“Raspy-voiced and angry in the most delightful way possible, Generation X member Erik Myers has opinions on the current generation that might just ruffle some millenials feathers.” – Jude the Comedy Dude, NOW HEAR THIS MUSIC
“With his fierce temper, Myers delivers a high-energy performance as he spitfires hard-hitting punchlines. His voice is as distinguished as Bobcat Goldthwait, as loud as Sam Kinison, and not a bit of that energy lets up throughout the album. Myers will grab hold of your ears and won’t let go until the very end.” – Mikhail Chernyavsky, Medium
“Gen X Man,” the latest album from comedian Erik Myers, is a laugh riot that feels like an actual riot. Erik is a foul-mouthed, whirling buzzsaw of brilliant observational comedy. He runs hotter and cuts deeper than a flaming house filled with razor blades. Cleared-eyed rage, true-to-life grievances and commonplace annoyances, “Gen X Man” blasts with hilarious, fiery, righteous anger. Erik Myers’ ire is noteworthy. His social commentary avoids the trappings of trendy, hot button topics. Erik focuses his flurries to personal punching bags, unleashing funny-as-hell fury against cheap hotels, fast food and the Internet. The jokes are smart, sharp, compact, relatable, loud. He speaks volumes with volume. Unrelentingly funny, Erik Myers revs up the hysterics until you’re convinced you’ll never stop laughing.

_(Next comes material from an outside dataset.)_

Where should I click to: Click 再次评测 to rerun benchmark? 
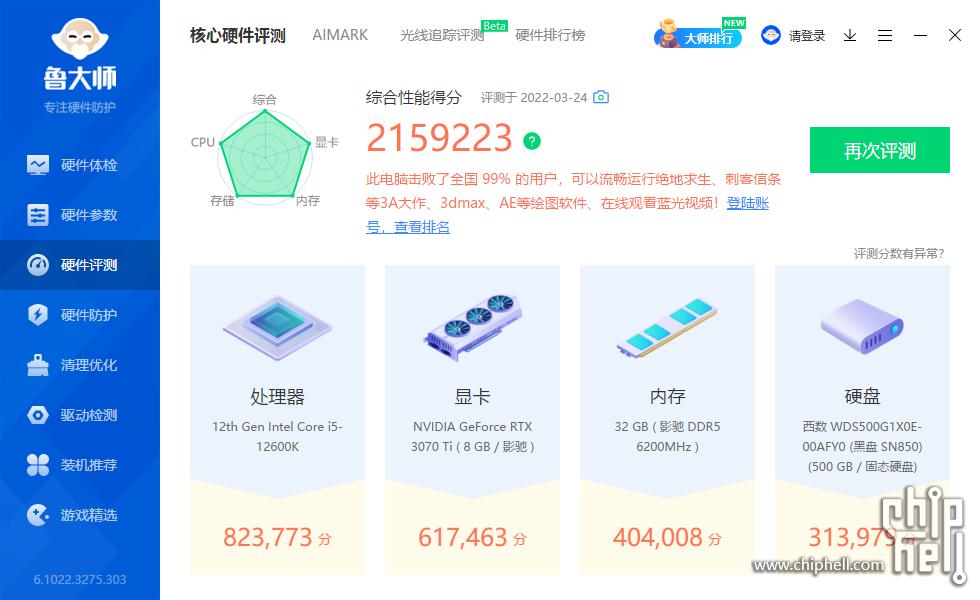pyautogui.click(x=879, y=150)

“Gen X Man” is an ode to the 1990s, the era when Erik Myers grew up. Erik is confused and pissed off by modern, flawed “conveniences” like ride-sharing and texting. The comedian indulges in sarcastic tirades about elusive, online dating practices, vanity, modern misnomers, and timeless idiocy to haggard, “back in my day” perfection. While Erik concedes that living during the Clinton administration wasn’t as harrowing as his parents’ and grandparents’ upbringings—“Just got drafted into World War II #fml”—he advocates that corded phones, CDs that skipped and the indecipherable, adult movie channel built resilience and character. For instance, the lessons learned in “Land Mind,” a track that features Erik’s tale of youth, love, and a promotional tie-in for 1998’s “Men in Black,” is a rollicking, heartfelt, incisive highlight to this stellar comedy album.